Across the sector, managements are boring through academic staff, tossing them aside because they fail to fit that cookie-cutter. We have so many metrics against which our performance is measured that I suspect there are metrics to measure the metrics...oh, yes, the KPIs against which senior managements are awarded bonuses. 

The sorts of things that are happening in our higher education sector for short term gain will have long term consequences. Indeed, I doubt there will be a higher ed sector of any real meaning in the future. So many of us in professional vocations--my friends and colleagues in law, health, primary and secondary education, any of the many strands of public service--are feeling the effects of the neo-liberal putsch of the last two or three decades. We are being pushed to levels of stress and, as my doctor once made the important distinction, "distress" over matters that simply cannot and should not be quantified. We are forgetting our reasons for just 'being'. Or if we are trying to 'be', we are cowered or punished for it.

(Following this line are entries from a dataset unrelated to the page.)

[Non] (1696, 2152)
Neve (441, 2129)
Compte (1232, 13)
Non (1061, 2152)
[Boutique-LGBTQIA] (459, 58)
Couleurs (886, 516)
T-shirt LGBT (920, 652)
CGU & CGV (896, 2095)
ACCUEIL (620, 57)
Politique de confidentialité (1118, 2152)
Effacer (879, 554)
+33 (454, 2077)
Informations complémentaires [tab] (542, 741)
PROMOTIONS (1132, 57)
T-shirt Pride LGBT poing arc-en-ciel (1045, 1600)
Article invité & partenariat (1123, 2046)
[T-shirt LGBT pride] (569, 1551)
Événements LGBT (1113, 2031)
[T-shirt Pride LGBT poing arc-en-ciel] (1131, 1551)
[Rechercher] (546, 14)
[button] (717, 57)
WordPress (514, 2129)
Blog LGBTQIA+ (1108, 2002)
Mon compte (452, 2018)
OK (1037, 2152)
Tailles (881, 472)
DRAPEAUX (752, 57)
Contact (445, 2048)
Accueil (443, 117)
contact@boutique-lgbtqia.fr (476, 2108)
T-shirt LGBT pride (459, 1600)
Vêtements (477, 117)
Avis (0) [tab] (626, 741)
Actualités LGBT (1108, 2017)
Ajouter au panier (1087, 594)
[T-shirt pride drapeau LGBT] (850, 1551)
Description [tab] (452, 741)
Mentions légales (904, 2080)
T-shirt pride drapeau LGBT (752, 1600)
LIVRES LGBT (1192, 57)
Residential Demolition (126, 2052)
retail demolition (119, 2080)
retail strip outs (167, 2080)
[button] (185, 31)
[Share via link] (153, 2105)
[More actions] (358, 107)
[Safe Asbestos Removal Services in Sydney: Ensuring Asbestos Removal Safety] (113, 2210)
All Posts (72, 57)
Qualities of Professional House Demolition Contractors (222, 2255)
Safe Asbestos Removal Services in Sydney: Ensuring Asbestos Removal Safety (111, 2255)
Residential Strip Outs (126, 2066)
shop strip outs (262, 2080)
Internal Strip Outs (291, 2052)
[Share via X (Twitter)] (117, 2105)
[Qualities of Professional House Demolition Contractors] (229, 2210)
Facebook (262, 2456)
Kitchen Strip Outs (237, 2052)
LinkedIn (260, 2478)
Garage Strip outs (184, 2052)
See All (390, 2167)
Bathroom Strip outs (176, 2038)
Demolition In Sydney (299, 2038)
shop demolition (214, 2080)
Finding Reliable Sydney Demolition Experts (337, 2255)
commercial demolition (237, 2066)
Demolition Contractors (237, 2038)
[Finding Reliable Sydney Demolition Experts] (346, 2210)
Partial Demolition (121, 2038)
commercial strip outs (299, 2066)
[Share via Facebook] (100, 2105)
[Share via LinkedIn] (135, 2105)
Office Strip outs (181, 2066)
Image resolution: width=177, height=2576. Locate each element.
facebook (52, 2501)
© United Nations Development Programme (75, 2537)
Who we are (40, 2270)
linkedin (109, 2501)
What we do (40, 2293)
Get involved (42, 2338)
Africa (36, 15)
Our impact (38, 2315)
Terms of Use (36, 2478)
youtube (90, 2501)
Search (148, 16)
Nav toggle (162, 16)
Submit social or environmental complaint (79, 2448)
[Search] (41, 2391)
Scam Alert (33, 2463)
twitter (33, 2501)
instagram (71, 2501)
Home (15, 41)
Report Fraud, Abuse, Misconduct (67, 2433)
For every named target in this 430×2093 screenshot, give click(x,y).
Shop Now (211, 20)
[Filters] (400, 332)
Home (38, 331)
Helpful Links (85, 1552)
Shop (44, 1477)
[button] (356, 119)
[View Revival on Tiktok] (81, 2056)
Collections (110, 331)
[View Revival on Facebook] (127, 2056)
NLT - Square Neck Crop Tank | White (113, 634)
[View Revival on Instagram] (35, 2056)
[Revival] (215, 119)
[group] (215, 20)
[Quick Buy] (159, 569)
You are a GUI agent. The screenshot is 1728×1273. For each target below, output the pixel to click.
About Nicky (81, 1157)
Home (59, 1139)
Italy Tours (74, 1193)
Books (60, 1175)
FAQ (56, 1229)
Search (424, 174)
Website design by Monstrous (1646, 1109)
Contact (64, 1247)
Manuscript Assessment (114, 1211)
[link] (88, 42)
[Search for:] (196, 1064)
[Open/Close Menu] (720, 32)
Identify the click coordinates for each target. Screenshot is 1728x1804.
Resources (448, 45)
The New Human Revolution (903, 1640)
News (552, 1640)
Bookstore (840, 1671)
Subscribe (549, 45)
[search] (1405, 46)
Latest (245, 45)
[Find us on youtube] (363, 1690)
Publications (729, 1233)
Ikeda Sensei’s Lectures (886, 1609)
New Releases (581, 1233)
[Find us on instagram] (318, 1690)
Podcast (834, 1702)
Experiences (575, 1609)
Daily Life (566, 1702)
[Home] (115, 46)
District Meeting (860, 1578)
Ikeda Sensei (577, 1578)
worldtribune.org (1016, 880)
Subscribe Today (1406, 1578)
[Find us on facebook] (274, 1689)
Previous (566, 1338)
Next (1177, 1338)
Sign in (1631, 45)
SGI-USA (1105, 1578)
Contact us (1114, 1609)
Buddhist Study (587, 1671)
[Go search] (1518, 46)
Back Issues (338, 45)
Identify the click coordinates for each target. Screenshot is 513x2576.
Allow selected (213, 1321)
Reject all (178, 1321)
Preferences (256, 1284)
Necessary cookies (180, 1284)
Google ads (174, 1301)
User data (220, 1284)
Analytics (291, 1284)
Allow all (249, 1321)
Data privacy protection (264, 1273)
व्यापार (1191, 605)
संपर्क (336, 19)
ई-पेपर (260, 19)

This is a sector by and large turning on itself, chewing on itself, swallowing itself and regurgitating the unspent. Like a dog, many of us have little choice but to return to eat it up and so the cycle begins again. 

So much of what I heard in today's program could be said about the university sector. 

I hope, ultimately, that I am wrong. I hope that one day, universities can return to be places of higher learning, experiments, challenges and failures, and all without fear or favour. Right now, for those without favour, there is much to fear and we shall all suffer for that. Those of us who choose 'public service' do so for all sorts of reasons. Many more reasons than you will find in a packet of Arnotts Family Assorted. The cookie-cutter just won't cut it.

When all the efficiencies have been dividended (as is the current predilection of those who pull the budget strings) there will be nothing but a dry husk left. We will be the poorer for it. And I'm hoping for a much more pithy epitaph than 'I told you so'.